**Passage choisi**

Certains militants pour le climat ont longtemps jugé indécent le mot « adaptation ». Et les opposants de l’action décisive ont longtemps répété qu’il faut s’adapter aux effets des changements climatiques au lieu de s’attaquer résolument aux gaz à effet de serre (GES).

Al Gore, l’ancien vice-président des États-Unis, fut sans doute le premier et le plus célèbre critique de cette notion d’adaptation, raillant dans son livre phare de 1992 une option paresseuse et dérisoire de réduction des GES.

Or, il est peut-être aussi difficile de s’adapter aux changements climatiques que de réduire les GES. En réalité, les deux devraient aller de pair. Mais alors que les leaders mondiaux tardent à stopper et réduire les émissions, on peut penser qu’il est trop tard pour appliquer les mesures complexes et coûteuses qui limiteraient l’impact des catastrophes climatiques.

Car leur fréquence et leurs coûts sont en rapide expansion. Les pertes assurées qu’elles occasionnent au Canada ont plus que quadruplé de 2008 à 2018 par rapport à la décennie antérieure, pour atteindre 1,9 milliard de dollars annuels. Et la moyenne des versements fédéraux a bondi à 427 millions annuels de 2005 à 2015, contre 303 millions dans les 10 années précédentes et 56 millions avant 1994.

**Extrait de données**
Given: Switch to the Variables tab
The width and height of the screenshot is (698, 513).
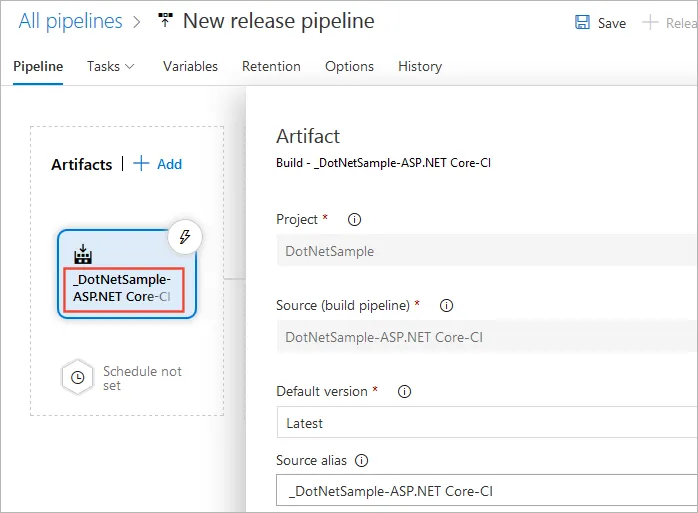Looking at the screenshot, I should (x=190, y=67).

**Objectif**
D'après le passage sur l'adaptation aux changements climatiques, quel montant annuel les pertes assurées au Canada ont-elles atteint de 2008 à 2018 ? Répondez en une phrase, s'il vous plaît.

**Solution**
De 2008 à 2018, elles ont atteint 1,9 milliard de dollars par an.